Kelli, I like the idea of a balloon release, but for me more than an environmental issue would be that I think that while my family would take something from it, maybe his family would feel a bit silly doing it? They haven't even met her, so their sadness about what happened is more about me than her, if that makes any sense. But for other people it may work. As far as the environmental aspect is concerned, maybe other people can offer advice?
At the memorial service, it was only the youngest children who did it, and that's how I'd do it at the wedding too (if I actually choose to do it).
 
Date: 6/5/2009 3:06:10 PM
Author: FrekeChild
But of our mothers passed away, FI''s mom in 2005 a few months before we met, and mine in December. I don''t know what to do, because we won''t do candles or any other ceremony stuff, and we aren''t having a traditional reception. I was thinking of maybe putting white roses on two empty chairs in the front row, but that seems a little...too much...

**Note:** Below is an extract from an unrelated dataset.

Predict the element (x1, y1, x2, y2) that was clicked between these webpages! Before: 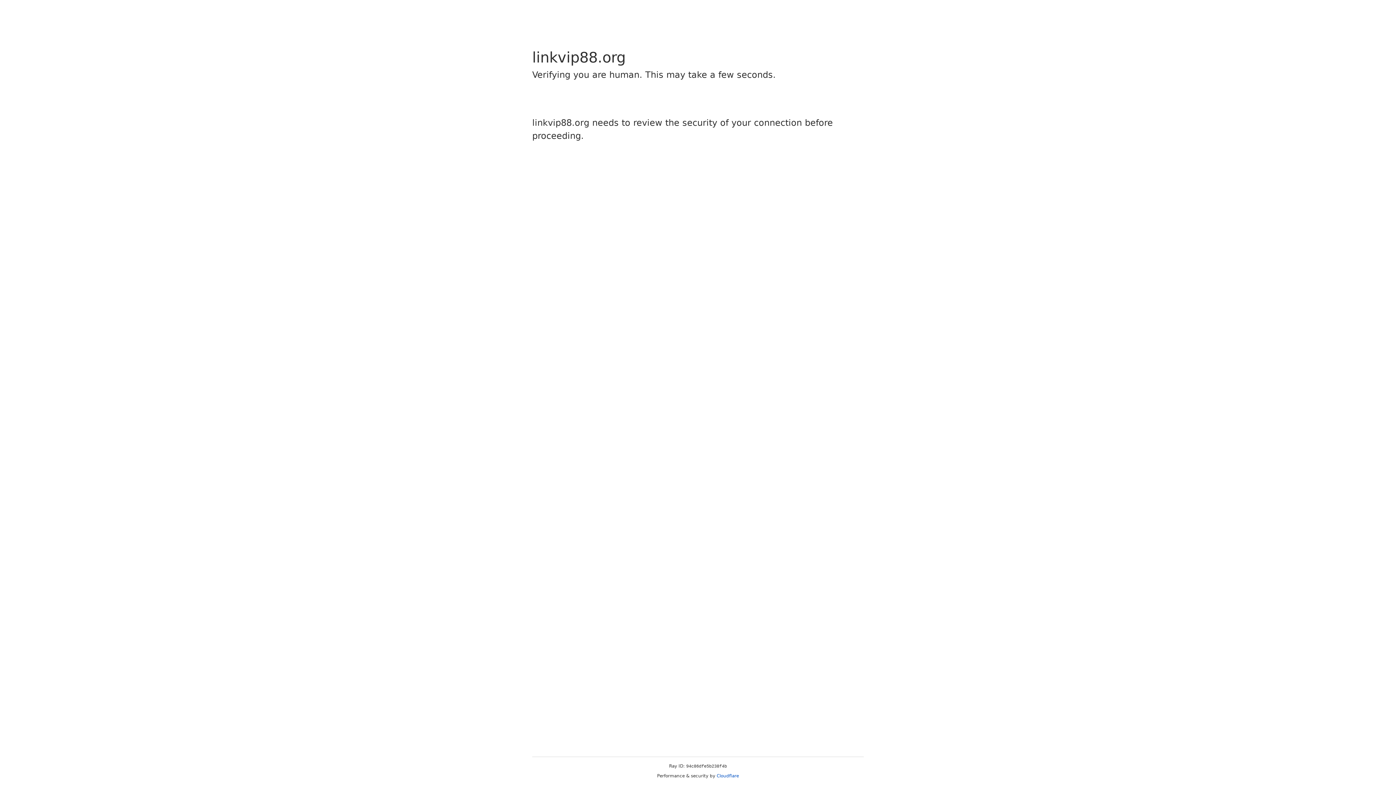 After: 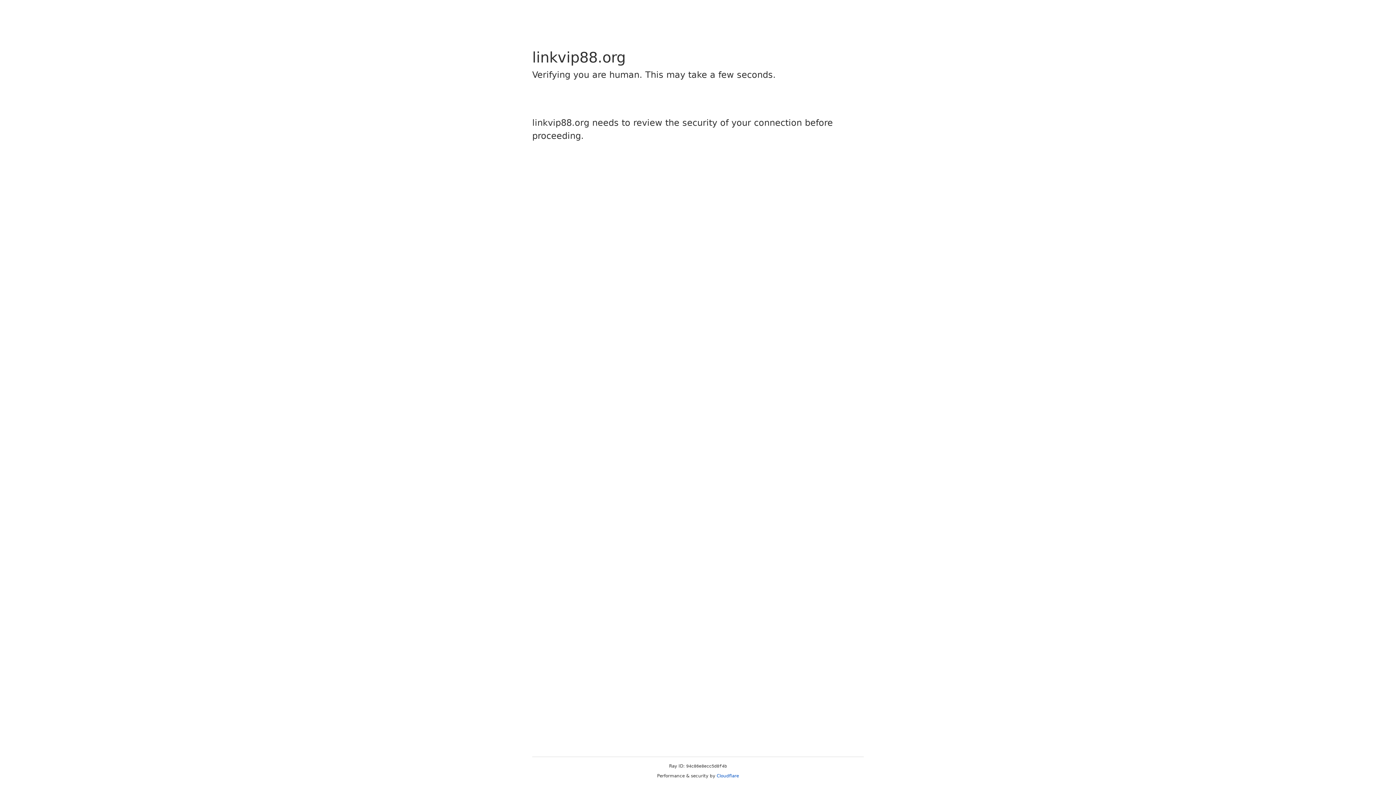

We went to a wedding a few years ago where the bride had lost her mother within the past few years. They did exactly this - they had a red rose on the corner most chair of the front row on the bride''s side, and then her brother-in-law sat next to it with his kids, then his dad set next to him, and the brides'' step-mom was on the other side of her dad. It was really quite touching.
 
It does take some of the fun out of the wedding planning for sure. It is the main reason why we are not having a traditional wedding or hiring a DJ. My dad died 26 years ago, when I was 6, and my stepdad died when I was 14. I would like to do something to honor them both, but I know it will really upset my mom, so I am torn. I only brought it up to her once and she had to hang up the phone because it made her so upset. I told her to bring it up again when she is ready, and (in less than 100 days out) I still haven''t heard anything from her.

My FI''s cousin had a recording of their grandfather singing the Lord''s Prayer and they played it at their wedding. No one knew they were doing it except FI''s dad because he had the recording. It was incredibly emotional, and even though there were lots of tears, it didn''t put a damper on the wedding at all.
 
I attached tiny pictures of passed loved ones to my bouquet with ribbon so they dangled down from the handle--technically, they walked me down the aisle.